REQUIREMENT:
Your output is to consist only of the line containing "Given: Pick Belgrade in the Europe list" and the lines after it, through the end of the data, reproduced exactly.

TASK INPUTS:
--*--

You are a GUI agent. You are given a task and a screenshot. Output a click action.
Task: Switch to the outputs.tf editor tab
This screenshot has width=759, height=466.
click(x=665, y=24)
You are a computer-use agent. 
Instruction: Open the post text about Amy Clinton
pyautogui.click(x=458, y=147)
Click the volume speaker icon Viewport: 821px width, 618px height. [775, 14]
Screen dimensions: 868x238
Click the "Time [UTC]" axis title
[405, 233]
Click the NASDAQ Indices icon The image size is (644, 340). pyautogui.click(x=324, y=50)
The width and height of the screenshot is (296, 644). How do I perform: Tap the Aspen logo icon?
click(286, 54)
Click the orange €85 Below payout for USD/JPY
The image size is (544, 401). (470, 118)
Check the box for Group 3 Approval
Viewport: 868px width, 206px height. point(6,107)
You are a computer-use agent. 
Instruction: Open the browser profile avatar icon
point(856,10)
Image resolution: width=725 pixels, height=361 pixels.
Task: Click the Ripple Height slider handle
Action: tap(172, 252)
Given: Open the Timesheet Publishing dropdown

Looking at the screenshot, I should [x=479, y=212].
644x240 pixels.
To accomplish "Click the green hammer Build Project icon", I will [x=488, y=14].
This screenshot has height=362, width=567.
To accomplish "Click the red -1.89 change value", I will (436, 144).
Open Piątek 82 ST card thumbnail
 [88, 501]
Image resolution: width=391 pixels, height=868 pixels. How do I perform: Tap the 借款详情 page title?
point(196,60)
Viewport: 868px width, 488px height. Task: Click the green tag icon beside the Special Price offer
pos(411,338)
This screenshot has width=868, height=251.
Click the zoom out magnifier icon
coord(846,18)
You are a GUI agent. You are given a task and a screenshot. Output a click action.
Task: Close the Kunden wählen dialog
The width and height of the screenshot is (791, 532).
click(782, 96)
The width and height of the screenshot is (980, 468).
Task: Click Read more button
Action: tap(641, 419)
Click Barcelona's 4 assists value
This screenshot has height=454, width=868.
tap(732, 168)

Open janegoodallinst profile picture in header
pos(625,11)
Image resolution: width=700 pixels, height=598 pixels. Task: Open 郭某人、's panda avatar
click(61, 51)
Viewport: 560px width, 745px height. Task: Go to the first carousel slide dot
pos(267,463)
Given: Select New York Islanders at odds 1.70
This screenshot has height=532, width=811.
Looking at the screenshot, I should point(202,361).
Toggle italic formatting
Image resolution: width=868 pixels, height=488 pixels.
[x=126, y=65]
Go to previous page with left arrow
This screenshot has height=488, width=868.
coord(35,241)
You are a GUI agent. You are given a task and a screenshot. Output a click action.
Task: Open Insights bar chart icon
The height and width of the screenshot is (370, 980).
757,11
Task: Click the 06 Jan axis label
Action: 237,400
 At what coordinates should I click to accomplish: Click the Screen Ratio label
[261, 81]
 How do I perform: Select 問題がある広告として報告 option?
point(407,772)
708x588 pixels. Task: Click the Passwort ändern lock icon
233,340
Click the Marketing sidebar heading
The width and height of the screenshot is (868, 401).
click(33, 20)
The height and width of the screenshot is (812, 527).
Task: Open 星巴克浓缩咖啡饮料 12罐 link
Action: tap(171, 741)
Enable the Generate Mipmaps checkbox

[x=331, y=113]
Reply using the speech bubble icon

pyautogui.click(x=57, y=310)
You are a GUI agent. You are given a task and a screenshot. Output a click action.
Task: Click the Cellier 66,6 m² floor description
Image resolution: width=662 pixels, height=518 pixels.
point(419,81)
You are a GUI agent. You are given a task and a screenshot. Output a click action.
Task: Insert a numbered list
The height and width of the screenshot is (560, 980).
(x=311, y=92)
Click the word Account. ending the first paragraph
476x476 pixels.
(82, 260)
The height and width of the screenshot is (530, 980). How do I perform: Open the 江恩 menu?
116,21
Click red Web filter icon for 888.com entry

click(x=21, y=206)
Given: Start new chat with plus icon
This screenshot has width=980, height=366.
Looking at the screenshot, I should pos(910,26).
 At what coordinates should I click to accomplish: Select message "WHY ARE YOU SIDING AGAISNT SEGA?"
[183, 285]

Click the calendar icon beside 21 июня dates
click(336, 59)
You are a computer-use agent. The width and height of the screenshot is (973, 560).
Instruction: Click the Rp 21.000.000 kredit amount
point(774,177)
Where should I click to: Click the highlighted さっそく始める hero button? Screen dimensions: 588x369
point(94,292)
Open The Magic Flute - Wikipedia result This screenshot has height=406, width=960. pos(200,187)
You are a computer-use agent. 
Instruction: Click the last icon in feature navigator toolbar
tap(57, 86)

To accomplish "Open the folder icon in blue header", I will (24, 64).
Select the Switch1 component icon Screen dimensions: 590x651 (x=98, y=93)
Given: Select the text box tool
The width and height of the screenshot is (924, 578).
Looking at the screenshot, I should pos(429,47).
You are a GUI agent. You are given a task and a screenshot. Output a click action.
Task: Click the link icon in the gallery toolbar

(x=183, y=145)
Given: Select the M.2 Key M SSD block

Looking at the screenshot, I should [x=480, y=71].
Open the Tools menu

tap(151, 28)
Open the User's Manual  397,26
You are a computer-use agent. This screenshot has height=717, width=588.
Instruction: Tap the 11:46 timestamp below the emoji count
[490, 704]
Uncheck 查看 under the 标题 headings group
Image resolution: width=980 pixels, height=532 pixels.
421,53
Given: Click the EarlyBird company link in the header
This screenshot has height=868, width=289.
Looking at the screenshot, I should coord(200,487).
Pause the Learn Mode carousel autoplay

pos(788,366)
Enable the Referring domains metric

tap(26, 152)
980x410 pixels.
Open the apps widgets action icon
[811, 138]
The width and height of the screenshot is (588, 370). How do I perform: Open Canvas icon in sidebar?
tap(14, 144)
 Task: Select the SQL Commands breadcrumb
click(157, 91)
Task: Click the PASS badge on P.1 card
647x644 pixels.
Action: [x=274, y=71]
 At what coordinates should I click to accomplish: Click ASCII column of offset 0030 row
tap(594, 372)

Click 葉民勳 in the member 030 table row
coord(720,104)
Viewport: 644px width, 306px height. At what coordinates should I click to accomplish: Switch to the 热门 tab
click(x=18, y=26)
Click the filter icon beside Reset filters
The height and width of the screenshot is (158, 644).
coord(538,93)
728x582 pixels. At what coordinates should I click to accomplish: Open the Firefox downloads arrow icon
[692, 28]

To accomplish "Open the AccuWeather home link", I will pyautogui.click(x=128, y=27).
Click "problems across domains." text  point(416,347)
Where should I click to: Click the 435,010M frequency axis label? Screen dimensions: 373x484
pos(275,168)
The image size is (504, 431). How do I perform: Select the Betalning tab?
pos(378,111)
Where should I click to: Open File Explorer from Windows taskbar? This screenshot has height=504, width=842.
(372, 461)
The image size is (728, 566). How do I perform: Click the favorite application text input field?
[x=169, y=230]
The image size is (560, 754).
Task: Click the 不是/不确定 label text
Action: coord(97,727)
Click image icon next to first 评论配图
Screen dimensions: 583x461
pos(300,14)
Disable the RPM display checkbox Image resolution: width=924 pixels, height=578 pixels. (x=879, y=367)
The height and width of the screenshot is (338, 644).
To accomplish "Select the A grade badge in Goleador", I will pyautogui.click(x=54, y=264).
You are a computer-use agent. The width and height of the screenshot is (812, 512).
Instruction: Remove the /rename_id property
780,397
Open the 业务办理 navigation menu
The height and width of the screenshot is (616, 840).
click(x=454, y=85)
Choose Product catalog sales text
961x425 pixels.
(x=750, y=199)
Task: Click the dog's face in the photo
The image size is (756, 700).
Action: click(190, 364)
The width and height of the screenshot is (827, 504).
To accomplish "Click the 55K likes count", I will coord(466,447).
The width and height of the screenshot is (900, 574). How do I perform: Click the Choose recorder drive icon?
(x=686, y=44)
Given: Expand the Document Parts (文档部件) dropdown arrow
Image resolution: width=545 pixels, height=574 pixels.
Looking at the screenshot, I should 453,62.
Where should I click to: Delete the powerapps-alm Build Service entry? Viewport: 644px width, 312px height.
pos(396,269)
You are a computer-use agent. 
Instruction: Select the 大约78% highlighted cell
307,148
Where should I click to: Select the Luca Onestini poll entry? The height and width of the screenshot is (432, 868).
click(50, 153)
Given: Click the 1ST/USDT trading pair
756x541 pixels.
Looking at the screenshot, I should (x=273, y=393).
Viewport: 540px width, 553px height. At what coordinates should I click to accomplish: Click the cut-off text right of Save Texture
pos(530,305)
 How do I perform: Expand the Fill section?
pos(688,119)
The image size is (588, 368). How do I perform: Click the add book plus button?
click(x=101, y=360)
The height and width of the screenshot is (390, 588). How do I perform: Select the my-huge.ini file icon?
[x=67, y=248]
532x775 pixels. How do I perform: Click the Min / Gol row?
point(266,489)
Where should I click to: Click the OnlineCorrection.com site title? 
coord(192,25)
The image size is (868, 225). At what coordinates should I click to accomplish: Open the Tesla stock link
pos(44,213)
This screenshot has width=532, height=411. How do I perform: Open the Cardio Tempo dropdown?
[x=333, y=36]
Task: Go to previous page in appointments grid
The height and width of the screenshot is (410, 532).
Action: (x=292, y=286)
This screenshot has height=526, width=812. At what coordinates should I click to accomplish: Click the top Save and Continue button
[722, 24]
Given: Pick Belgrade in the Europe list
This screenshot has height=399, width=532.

--*--

EXPECTED OUTPUT:
Given: Pick Belgrade in the Europe list
This screenshot has height=399, width=532.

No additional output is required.